From the first record below to the last, retype each one exactly.

*** Records shown ***

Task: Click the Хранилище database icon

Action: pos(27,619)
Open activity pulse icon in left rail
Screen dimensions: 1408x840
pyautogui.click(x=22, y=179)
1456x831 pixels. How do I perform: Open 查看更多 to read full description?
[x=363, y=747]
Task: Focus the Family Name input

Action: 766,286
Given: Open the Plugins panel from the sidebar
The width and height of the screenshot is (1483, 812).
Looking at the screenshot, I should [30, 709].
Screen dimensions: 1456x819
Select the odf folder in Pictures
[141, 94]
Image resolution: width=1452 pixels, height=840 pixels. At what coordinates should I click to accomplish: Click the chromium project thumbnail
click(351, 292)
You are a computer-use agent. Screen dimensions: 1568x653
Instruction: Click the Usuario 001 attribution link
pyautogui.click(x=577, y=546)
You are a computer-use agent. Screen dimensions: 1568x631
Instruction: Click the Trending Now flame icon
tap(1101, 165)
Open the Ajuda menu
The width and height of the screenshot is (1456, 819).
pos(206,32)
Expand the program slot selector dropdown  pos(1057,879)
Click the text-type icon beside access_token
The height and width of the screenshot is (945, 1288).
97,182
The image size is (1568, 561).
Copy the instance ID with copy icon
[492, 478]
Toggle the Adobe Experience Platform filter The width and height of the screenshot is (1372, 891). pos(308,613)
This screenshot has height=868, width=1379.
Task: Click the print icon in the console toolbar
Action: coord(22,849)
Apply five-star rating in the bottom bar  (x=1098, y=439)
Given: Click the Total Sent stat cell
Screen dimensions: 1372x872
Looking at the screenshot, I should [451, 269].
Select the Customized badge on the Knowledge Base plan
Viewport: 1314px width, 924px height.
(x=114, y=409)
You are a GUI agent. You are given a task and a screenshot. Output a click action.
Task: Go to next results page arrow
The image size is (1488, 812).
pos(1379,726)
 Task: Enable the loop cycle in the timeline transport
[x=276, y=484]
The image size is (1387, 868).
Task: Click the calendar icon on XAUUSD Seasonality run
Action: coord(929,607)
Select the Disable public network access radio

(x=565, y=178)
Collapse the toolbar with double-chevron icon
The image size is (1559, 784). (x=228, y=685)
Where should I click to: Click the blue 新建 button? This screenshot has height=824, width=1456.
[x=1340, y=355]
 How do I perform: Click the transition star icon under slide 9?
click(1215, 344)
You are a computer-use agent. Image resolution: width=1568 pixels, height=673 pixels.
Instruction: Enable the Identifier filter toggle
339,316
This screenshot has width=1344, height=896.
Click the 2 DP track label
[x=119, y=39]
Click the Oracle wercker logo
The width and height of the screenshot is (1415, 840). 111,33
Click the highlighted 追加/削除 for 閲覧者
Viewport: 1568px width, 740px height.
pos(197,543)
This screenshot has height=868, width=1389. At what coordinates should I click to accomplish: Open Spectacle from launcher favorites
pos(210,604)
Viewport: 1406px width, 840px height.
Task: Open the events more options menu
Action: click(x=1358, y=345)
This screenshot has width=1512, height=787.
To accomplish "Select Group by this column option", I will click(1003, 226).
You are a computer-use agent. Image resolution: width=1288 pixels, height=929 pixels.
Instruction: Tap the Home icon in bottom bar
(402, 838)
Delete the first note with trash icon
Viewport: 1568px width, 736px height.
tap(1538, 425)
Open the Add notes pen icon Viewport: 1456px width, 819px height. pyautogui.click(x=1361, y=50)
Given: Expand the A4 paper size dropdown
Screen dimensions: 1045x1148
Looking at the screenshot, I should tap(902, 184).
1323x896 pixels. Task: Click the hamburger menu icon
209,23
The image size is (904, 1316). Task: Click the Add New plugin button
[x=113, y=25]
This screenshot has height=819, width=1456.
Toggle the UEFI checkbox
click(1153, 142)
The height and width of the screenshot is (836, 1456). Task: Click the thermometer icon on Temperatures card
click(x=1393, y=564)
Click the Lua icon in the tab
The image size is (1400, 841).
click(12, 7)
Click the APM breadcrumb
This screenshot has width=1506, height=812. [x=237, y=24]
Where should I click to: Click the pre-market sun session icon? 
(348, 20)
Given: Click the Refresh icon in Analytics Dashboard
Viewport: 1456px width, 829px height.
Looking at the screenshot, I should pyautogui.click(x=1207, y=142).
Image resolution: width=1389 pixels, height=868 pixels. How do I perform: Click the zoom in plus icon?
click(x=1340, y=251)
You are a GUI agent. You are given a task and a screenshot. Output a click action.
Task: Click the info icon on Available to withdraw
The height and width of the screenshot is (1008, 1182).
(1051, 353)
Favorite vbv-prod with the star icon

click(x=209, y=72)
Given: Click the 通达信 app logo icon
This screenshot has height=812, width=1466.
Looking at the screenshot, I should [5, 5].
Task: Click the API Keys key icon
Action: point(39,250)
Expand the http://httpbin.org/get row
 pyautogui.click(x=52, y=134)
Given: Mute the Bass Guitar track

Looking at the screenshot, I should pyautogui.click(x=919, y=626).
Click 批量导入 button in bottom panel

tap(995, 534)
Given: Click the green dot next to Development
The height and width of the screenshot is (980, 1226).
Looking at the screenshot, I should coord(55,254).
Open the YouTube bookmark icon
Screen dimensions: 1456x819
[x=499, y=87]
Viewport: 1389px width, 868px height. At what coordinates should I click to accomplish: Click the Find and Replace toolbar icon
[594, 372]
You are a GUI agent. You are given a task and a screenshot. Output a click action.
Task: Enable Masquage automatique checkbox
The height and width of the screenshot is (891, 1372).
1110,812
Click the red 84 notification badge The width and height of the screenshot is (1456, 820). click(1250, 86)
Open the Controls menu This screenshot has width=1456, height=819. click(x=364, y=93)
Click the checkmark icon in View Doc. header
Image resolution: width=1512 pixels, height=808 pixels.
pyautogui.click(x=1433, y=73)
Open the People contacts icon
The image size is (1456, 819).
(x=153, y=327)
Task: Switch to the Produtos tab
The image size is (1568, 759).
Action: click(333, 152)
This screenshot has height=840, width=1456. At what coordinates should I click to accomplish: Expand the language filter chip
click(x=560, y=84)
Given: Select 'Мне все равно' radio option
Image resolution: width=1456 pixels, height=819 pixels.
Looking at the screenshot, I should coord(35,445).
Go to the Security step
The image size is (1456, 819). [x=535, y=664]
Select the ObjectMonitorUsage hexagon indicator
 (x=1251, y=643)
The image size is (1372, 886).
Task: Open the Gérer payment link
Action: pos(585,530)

*** End of Records shown ***

Task output:
Task: Click the Хранилище database icon

Action: pos(27,619)
Open activity pulse icon in left rail
Screen dimensions: 1408x840
pyautogui.click(x=22, y=179)
1456x831 pixels. How do I perform: Open 查看更多 to read full description?
[x=363, y=747]
Task: Focus the Family Name input

Action: 766,286
Given: Open the Plugins panel from the sidebar
The width and height of the screenshot is (1483, 812).
Looking at the screenshot, I should [30, 709].
Screen dimensions: 1456x819
Select the odf folder in Pictures
[141, 94]
Image resolution: width=1452 pixels, height=840 pixels. At what coordinates should I click to accomplish: Click the chromium project thumbnail
click(351, 292)
You are a computer-use agent. Screen dimensions: 1568x653
Instruction: Click the Usuario 001 attribution link
pyautogui.click(x=577, y=546)
You are a computer-use agent. Screen dimensions: 1568x631
Instruction: Click the Trending Now flame icon
tap(1101, 165)
Open the Ajuda menu
The width and height of the screenshot is (1456, 819).
pos(206,32)
Expand the program slot selector dropdown  pos(1057,879)
Click the text-type icon beside access_token
The height and width of the screenshot is (945, 1288).
97,182
The image size is (1568, 561).
Copy the instance ID with copy icon
[492, 478]
Toggle the Adobe Experience Platform filter The width and height of the screenshot is (1372, 891). pos(308,613)
This screenshot has height=868, width=1379.
Task: Click the print icon in the console toolbar
Action: coord(22,849)
Apply five-star rating in the bottom bar  (x=1098, y=439)
Given: Click the Total Sent stat cell
Screen dimensions: 1372x872
Looking at the screenshot, I should [451, 269].
Select the Customized badge on the Knowledge Base plan
Viewport: 1314px width, 924px height.
(x=114, y=409)
You are a GUI agent. You are given a task and a screenshot. Output a click action.
Task: Go to next results page arrow
The image size is (1488, 812).
pos(1379,726)
 Task: Enable the loop cycle in the timeline transport
[x=276, y=484]
The image size is (1387, 868).
Task: Click the calendar icon on XAUUSD Seasonality run
Action: coord(929,607)
Select the Disable public network access radio

(x=565, y=178)
Collapse the toolbar with double-chevron icon
The image size is (1559, 784). (x=228, y=685)
Where should I click to: Click the blue 新建 button? This screenshot has height=824, width=1456.
[x=1340, y=355]
 How do I perform: Click the transition star icon under slide 9?
click(1215, 344)
You are a computer-use agent. Image resolution: width=1568 pixels, height=673 pixels.
Instruction: Enable the Identifier filter toggle
339,316
This screenshot has width=1344, height=896.
Click the 2 DP track label
[x=119, y=39]
Click the Oracle wercker logo
The width and height of the screenshot is (1415, 840). 111,33
Click the highlighted 追加/削除 for 閲覧者
Viewport: 1568px width, 740px height.
pos(197,543)
This screenshot has height=868, width=1389. At what coordinates should I click to accomplish: Open Spectacle from launcher favorites
pos(210,604)
Viewport: 1406px width, 840px height.
Task: Open the events more options menu
Action: click(x=1358, y=345)
This screenshot has width=1512, height=787.
To accomplish "Select Group by this column option", I will click(1003, 226).
You are a computer-use agent. Image resolution: width=1288 pixels, height=929 pixels.
Instruction: Tap the Home icon in bottom bar
(402, 838)
Delete the first note with trash icon
Viewport: 1568px width, 736px height.
tap(1538, 425)
Open the Add notes pen icon Viewport: 1456px width, 819px height. pyautogui.click(x=1361, y=50)
Given: Expand the A4 paper size dropdown
Screen dimensions: 1045x1148
Looking at the screenshot, I should tap(902, 184).
1323x896 pixels. Task: Click the hamburger menu icon
209,23
The image size is (904, 1316). Task: Click the Add New plugin button
[x=113, y=25]
This screenshot has height=819, width=1456.
Toggle the UEFI checkbox
click(1153, 142)
The height and width of the screenshot is (836, 1456). Task: Click the thermometer icon on Temperatures card
click(x=1393, y=564)
Click the Lua icon in the tab
The image size is (1400, 841).
click(12, 7)
Click the APM breadcrumb
This screenshot has width=1506, height=812. [x=237, y=24]
Where should I click to: Click the pre-market sun session icon? 
(348, 20)
Given: Click the Refresh icon in Analytics Dashboard
Viewport: 1456px width, 829px height.
Looking at the screenshot, I should pyautogui.click(x=1207, y=142).
Image resolution: width=1389 pixels, height=868 pixels. How do I perform: Click the zoom in plus icon?
click(x=1340, y=251)
You are a GUI agent. You are given a task and a screenshot. Output a click action.
Task: Click the info icon on Available to withdraw
The height and width of the screenshot is (1008, 1182).
(1051, 353)
Favorite vbv-prod with the star icon

click(x=209, y=72)
Given: Click the 通达信 app logo icon
This screenshot has height=812, width=1466.
Looking at the screenshot, I should [5, 5].
Task: Click the API Keys key icon
Action: point(39,250)
Expand the http://httpbin.org/get row
 pyautogui.click(x=52, y=134)
Given: Mute the Bass Guitar track

Looking at the screenshot, I should pyautogui.click(x=919, y=626).
Click 批量导入 button in bottom panel

tap(995, 534)
Given: Click the green dot next to Development
The height and width of the screenshot is (980, 1226).
Looking at the screenshot, I should coord(55,254).
Open the YouTube bookmark icon
Screen dimensions: 1456x819
[x=499, y=87]
Viewport: 1389px width, 868px height. At what coordinates should I click to accomplish: Click the Find and Replace toolbar icon
[594, 372]
You are a GUI agent. You are given a task and a screenshot. Output a click action.
Task: Enable Masquage automatique checkbox
The height and width of the screenshot is (891, 1372).
1110,812
Click the red 84 notification badge The width and height of the screenshot is (1456, 820). click(1250, 86)
Open the Controls menu This screenshot has width=1456, height=819. click(x=364, y=93)
Click the checkmark icon in View Doc. header
Image resolution: width=1512 pixels, height=808 pixels.
pyautogui.click(x=1433, y=73)
Open the People contacts icon
The image size is (1456, 819).
(x=153, y=327)
Task: Switch to the Produtos tab
The image size is (1568, 759).
Action: click(333, 152)
This screenshot has height=840, width=1456. At what coordinates should I click to accomplish: Expand the language filter chip
click(x=560, y=84)
Given: Select 'Мне все равно' radio option
Image resolution: width=1456 pixels, height=819 pixels.
Looking at the screenshot, I should coord(35,445).
Go to the Security step
The image size is (1456, 819). [x=535, y=664]
Select the ObjectMonitorUsage hexagon indicator
 (x=1251, y=643)
The image size is (1372, 886).
Task: Open the Gérer payment link
Action: pos(585,530)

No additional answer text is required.